━━━━━ Records provided

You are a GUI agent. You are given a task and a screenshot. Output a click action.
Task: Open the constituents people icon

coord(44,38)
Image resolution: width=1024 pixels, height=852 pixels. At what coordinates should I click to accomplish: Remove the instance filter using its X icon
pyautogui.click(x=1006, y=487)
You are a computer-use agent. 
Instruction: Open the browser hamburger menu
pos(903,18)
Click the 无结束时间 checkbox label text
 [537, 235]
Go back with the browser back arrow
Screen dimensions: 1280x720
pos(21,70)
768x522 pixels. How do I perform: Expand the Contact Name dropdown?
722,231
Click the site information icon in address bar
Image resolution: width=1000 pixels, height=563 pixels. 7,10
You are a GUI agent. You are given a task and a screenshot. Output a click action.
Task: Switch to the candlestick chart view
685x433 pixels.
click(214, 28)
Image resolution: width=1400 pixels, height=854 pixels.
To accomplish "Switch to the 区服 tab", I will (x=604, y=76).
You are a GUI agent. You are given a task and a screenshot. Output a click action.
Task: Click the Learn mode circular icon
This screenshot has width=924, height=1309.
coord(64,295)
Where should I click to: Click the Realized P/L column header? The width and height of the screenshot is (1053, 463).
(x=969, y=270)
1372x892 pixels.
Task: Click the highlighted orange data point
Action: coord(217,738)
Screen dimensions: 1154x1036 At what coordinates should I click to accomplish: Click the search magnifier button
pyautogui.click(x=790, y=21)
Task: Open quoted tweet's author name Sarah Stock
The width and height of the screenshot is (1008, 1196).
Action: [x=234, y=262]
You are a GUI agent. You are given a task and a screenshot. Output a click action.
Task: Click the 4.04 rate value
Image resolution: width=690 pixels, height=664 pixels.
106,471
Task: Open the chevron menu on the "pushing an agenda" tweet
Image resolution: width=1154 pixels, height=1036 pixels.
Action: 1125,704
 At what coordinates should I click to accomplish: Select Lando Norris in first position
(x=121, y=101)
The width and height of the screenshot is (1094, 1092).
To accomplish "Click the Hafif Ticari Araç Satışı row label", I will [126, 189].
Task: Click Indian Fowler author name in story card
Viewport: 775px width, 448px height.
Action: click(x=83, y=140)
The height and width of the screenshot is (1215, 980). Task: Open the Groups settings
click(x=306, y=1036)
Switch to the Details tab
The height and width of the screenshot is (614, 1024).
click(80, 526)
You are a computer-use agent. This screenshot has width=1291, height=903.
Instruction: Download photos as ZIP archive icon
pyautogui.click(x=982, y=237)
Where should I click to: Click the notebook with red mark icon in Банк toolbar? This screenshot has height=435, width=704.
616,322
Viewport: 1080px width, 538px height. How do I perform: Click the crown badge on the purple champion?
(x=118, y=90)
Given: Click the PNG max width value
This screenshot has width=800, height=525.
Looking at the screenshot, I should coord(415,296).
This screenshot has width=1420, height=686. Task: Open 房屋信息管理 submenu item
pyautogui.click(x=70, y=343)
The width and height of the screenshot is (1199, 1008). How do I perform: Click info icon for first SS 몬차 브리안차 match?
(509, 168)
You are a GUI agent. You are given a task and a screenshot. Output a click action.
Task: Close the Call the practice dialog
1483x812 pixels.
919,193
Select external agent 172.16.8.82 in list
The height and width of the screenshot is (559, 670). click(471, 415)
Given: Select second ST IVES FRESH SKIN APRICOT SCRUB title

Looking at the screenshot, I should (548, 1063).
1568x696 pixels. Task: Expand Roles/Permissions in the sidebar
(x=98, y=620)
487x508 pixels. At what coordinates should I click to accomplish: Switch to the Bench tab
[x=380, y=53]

━━━━━━━━━━

**Task:**
Scan the records above. Return every line with "will" in it.

**Task result:**
To accomplish "Switch to the 区服 tab", I will (x=604, y=76).
To accomplish "Click the Hafif Ticari Araç Satışı row label", I will [126, 189].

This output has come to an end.